Instructions for the task — The required output is the lines below from the line containing "[Monna Lisa Evo Tre 16] (26, 324)" to the line containing "Neue Einsatzjacken für", inclusive, retyped exactly. No other lines belong in it.

[Collected data]
---+---

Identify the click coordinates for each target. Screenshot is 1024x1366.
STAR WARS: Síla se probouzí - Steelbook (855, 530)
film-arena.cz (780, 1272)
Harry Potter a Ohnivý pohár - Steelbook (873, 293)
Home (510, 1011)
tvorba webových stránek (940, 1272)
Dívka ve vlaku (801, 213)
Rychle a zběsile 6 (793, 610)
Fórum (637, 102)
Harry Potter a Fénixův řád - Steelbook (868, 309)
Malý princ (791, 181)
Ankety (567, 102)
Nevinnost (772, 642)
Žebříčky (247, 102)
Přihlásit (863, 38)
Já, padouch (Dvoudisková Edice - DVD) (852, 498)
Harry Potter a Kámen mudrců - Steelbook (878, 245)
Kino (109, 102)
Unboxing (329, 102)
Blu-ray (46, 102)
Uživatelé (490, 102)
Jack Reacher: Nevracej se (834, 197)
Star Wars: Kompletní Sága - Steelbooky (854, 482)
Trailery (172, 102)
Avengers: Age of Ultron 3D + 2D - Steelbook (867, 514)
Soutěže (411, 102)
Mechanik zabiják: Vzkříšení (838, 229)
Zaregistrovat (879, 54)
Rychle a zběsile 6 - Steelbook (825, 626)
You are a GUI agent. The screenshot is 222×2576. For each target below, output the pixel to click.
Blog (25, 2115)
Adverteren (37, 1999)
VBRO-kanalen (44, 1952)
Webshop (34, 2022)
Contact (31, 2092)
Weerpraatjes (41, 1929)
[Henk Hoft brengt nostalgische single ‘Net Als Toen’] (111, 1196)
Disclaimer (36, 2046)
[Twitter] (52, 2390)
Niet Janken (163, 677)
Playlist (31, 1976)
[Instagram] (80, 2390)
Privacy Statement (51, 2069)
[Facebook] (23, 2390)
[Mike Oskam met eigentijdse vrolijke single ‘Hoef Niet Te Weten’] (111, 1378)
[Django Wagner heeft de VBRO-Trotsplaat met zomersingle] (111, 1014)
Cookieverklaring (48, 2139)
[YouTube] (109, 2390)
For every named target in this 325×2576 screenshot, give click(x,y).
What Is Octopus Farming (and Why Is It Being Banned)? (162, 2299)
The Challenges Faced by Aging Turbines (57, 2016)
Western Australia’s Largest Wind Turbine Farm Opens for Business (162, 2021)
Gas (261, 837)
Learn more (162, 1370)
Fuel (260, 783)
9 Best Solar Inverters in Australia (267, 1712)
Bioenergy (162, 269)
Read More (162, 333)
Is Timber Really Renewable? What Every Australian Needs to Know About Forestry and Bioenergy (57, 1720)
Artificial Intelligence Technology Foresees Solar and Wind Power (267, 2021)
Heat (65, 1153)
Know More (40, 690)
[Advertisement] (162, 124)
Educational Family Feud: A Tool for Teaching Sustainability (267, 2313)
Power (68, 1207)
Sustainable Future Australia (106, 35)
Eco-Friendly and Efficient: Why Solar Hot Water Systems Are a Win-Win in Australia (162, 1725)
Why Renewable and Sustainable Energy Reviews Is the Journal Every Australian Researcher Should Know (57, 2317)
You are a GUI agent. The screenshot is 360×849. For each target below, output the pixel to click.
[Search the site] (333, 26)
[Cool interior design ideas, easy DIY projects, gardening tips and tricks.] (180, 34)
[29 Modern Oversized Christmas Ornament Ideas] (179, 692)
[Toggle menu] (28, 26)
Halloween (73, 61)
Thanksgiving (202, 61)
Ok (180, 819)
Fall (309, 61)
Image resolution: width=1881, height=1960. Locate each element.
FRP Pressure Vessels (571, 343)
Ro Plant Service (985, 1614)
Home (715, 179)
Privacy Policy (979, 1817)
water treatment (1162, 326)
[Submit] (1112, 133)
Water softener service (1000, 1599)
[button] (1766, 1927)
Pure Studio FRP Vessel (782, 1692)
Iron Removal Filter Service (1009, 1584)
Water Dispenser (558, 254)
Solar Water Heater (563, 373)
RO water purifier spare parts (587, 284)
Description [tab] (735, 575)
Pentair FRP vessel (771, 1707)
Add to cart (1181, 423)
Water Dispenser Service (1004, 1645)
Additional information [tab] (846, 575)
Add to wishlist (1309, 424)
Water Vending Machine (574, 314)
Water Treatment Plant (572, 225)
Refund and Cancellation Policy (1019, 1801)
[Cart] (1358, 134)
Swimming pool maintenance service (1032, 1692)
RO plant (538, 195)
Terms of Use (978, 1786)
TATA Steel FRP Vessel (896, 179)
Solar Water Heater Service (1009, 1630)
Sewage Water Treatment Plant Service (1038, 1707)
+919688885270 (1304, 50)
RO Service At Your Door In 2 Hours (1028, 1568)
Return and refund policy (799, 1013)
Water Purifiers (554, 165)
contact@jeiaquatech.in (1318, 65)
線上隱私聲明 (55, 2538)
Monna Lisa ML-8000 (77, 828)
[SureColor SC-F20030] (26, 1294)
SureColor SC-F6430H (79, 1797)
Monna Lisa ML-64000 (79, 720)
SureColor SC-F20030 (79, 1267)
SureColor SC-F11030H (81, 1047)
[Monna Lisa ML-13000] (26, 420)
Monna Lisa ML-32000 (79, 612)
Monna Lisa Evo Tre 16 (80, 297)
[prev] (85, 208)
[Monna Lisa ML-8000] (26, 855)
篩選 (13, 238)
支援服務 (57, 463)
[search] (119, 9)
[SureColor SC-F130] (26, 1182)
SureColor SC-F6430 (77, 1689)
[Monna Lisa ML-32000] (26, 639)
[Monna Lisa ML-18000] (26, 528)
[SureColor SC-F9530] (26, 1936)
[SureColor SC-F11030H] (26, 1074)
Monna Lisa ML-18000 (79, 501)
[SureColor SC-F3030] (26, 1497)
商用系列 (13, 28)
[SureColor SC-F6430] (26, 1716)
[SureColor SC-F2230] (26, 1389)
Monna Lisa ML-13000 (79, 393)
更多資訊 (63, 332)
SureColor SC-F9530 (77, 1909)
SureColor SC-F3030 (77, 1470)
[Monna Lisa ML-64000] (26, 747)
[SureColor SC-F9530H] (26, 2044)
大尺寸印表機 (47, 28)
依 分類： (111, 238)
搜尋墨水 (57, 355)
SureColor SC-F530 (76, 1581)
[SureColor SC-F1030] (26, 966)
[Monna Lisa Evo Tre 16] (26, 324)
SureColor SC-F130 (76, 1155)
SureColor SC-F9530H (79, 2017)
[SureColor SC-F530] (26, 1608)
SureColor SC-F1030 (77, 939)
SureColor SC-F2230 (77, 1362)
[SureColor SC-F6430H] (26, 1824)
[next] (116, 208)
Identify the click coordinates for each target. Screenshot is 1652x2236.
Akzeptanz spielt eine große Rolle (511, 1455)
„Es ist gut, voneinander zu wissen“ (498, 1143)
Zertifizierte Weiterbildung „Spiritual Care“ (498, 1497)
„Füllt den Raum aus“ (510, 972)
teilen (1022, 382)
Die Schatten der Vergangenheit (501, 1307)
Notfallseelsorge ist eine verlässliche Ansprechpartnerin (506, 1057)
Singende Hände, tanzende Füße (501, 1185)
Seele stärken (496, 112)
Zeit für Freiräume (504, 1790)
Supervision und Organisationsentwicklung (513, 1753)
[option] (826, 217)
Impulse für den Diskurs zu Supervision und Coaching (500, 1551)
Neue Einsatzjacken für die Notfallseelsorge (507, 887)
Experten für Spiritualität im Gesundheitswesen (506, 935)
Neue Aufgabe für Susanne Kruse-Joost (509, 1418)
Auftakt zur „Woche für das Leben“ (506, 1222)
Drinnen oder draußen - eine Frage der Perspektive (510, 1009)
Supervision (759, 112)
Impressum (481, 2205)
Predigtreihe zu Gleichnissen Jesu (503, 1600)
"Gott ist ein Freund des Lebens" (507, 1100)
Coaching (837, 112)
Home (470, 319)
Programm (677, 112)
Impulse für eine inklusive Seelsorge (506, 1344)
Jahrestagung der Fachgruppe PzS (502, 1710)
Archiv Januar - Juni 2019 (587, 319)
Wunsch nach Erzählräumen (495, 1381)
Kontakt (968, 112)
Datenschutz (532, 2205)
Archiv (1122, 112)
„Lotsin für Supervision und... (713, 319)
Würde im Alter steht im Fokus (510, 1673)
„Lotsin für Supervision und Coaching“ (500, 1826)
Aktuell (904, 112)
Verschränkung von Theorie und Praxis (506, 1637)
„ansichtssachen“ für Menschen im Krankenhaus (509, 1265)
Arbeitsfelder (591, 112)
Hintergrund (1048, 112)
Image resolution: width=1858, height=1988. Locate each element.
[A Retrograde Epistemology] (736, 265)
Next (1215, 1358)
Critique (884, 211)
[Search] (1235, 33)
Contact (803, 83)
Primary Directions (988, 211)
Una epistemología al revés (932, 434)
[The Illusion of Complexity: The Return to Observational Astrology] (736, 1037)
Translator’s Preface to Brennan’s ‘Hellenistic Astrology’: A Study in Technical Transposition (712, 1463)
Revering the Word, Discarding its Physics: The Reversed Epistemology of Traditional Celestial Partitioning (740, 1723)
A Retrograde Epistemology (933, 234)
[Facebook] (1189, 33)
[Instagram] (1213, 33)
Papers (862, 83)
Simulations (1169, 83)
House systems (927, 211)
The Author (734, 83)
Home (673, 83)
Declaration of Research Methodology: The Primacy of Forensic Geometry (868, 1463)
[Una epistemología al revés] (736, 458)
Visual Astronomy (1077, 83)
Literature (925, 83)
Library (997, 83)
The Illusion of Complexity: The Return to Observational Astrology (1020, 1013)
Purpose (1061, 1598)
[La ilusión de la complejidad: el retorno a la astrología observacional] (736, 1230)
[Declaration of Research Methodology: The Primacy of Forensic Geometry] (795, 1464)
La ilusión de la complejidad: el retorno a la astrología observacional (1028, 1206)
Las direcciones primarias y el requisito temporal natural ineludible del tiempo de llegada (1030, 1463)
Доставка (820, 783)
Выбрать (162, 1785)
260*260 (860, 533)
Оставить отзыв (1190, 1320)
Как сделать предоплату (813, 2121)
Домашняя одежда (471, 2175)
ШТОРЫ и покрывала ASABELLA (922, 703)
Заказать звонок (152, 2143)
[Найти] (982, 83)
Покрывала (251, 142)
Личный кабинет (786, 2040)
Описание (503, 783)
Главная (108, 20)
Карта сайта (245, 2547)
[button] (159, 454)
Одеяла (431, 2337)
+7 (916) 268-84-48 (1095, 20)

---+---

Problem solution —
[Monna Lisa Evo Tre 16] (26, 324)
SureColor SC-F130 (76, 1155)
SureColor SC-F9530H (79, 2017)
[SureColor SC-F530] (26, 1608)
SureColor SC-F1030 (77, 939)
SureColor SC-F2230 (77, 1362)
[SureColor SC-F6430H] (26, 1824)
[next] (116, 208)
Identify the click coordinates for each target. Screenshot is 1652x2236.
Akzeptanz spielt eine große Rolle (511, 1455)
„Es ist gut, voneinander zu wissen“ (498, 1143)
Zertifizierte Weiterbildung „Spiritual Care“ (498, 1497)
„Füllt den Raum aus“ (510, 972)
teilen (1022, 382)
Die Schatten der Vergangenheit (501, 1307)
Notfallseelsorge ist eine verlässliche Ansprechpartnerin (506, 1057)
Singende Hände, tanzende Füße (501, 1185)
Seele stärken (496, 112)
Zeit für Freiräume (504, 1790)
Supervision und Organisationsentwicklung (513, 1753)
[option] (826, 217)
Impulse für den Diskurs zu Supervision und Coaching (500, 1551)
Neue Einsatzjacken für die Notfallseelsorge (507, 887)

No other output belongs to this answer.